“Close association”
On 10 April, de Valera, having succeeded Cathal Brugha as President of the Dáil Ministry, made a formal statement of policy that referred to the Minister of Defence as being “in close association with the voluntary military forces which are the foundation of the National Army”. The word “foundation” could be interpreted as implying that the Volunteers did not at that date constitute the army of the state. In August, Cathal Brugha, now the Minister of Defence, as well as a prominent member of the Volunteers, sought to clarify this ambiguity by means of an oath of allegiance. This oath would be taken not only by all Volunteers, but also by TDs and those employed by the Dáil. While this action resolved one aspect of the problem, it further muddied the waters in terms of the line of demarcation between political and military authority.

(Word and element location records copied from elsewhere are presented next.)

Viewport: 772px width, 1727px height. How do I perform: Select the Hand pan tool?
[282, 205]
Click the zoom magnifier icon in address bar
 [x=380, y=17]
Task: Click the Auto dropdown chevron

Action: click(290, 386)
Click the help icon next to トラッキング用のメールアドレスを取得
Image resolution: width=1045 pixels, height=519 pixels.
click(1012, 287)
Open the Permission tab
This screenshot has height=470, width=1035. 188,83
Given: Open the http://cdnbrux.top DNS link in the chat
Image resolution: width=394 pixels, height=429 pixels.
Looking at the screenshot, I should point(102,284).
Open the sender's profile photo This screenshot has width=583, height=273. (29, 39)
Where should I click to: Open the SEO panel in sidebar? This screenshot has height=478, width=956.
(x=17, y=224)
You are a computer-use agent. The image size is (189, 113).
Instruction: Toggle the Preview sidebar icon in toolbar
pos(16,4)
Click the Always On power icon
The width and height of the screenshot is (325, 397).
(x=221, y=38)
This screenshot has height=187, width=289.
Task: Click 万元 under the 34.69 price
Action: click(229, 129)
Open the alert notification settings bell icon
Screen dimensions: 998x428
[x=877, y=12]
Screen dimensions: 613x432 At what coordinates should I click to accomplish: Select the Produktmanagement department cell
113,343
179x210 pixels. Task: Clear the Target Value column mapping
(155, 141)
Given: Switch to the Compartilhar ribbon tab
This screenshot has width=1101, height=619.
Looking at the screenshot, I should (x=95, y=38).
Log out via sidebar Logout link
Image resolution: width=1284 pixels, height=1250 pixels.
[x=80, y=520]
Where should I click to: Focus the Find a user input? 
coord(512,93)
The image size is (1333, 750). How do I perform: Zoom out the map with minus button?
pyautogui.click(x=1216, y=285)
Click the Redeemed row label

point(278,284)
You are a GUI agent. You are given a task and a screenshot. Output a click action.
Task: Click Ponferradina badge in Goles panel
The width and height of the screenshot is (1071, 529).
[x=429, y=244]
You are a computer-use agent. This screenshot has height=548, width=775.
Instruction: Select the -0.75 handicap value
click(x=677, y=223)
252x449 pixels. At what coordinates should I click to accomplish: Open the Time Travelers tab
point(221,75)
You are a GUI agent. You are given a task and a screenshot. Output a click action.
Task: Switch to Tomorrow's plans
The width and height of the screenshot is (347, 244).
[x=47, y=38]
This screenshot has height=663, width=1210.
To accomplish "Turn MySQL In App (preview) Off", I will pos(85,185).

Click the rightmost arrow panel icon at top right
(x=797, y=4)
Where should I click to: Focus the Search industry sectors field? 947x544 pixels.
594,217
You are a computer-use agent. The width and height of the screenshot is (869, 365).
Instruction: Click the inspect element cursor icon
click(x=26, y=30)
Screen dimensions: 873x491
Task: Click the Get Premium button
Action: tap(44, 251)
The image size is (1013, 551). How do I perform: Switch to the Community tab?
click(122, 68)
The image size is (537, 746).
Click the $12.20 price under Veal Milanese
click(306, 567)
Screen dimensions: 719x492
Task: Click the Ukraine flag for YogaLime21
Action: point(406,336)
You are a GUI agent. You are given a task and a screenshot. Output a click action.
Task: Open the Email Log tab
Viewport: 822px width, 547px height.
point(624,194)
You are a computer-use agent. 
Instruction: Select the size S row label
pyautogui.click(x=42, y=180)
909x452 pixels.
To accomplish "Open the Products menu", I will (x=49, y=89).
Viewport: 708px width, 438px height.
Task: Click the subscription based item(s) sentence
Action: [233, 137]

It seems that some within the upper echelons of the IRB were initially reluctant to swear the oath, fearing that it undermined the Brotherhood’s claim to be the sole source of republican legitimacy. By degrees, however, it seems to have been near universally administered to the relevant parties, including both existing Volunteers and new recruits, over the following months. On the one hand such a step regularised the position of the Volunteers by subordinating the army to its political masters, most of whom, of course, had themselves served in the Volunteers, or continued to do so. It also, however, created the potential for a conflict between the two sides, if the Dáil could be seen as having abandoned - even temporarily - the republican position as expressed in the oath. This scenario became all too real following the signing of the Anglo-Irish Treaty of 6 December 1921 and its ratification by the Dáil the following month.